### [Goal]
Extract every text line from the entries below, reproducing each one verbatim and leaving out the pictures.

### [Record set]
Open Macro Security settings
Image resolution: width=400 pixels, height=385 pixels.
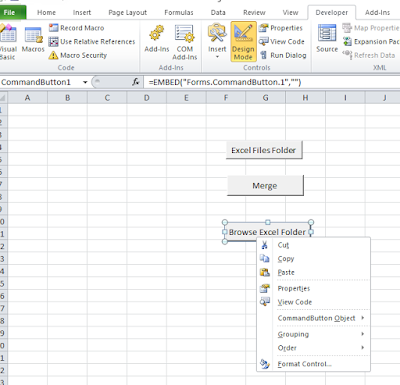coord(78,55)
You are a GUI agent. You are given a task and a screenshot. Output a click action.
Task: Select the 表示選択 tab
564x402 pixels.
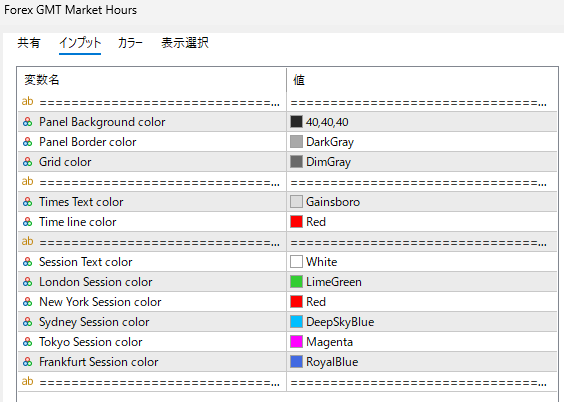pyautogui.click(x=185, y=43)
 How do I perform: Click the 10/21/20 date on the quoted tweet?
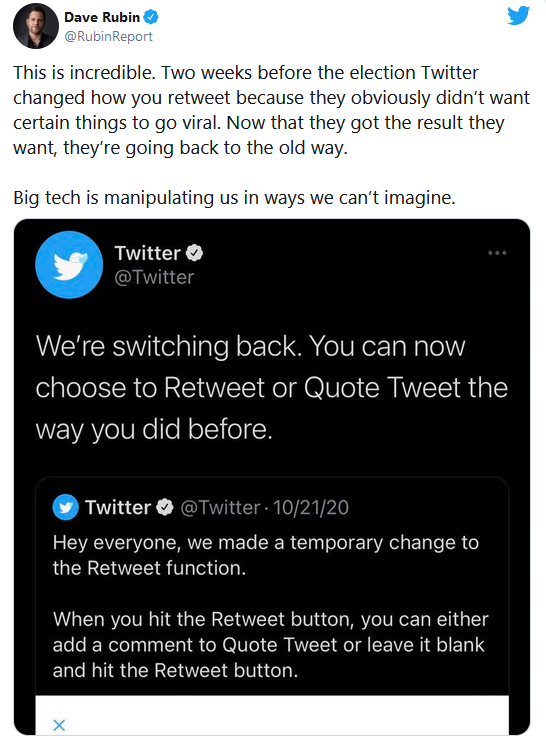(x=311, y=508)
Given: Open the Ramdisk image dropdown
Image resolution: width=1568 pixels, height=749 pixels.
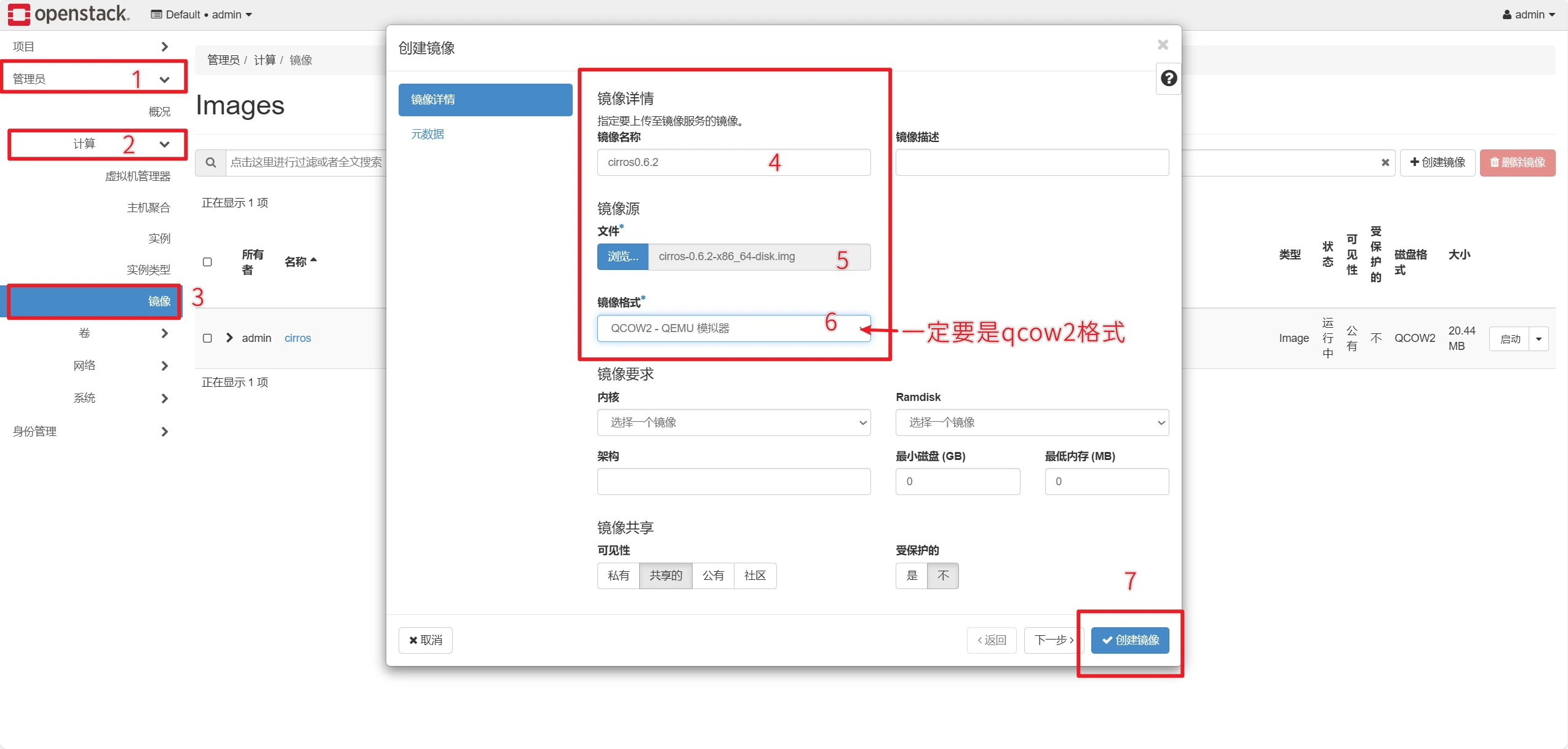Looking at the screenshot, I should pos(1031,422).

### [Completed task]
Open Macro Security settings
Image resolution: width=400 pixels, height=385 pixels.
coord(78,55)
You are a GUI agent. You are given a task and a screenshot. Output a click action.
Task: Select the 表示選択 tab
564x402 pixels.
pyautogui.click(x=185, y=43)
 How do I perform: Click the 10/21/20 date on the quoted tweet?
(x=311, y=508)
Given: Open the Ramdisk image dropdown
Image resolution: width=1568 pixels, height=749 pixels.
Looking at the screenshot, I should pos(1031,422).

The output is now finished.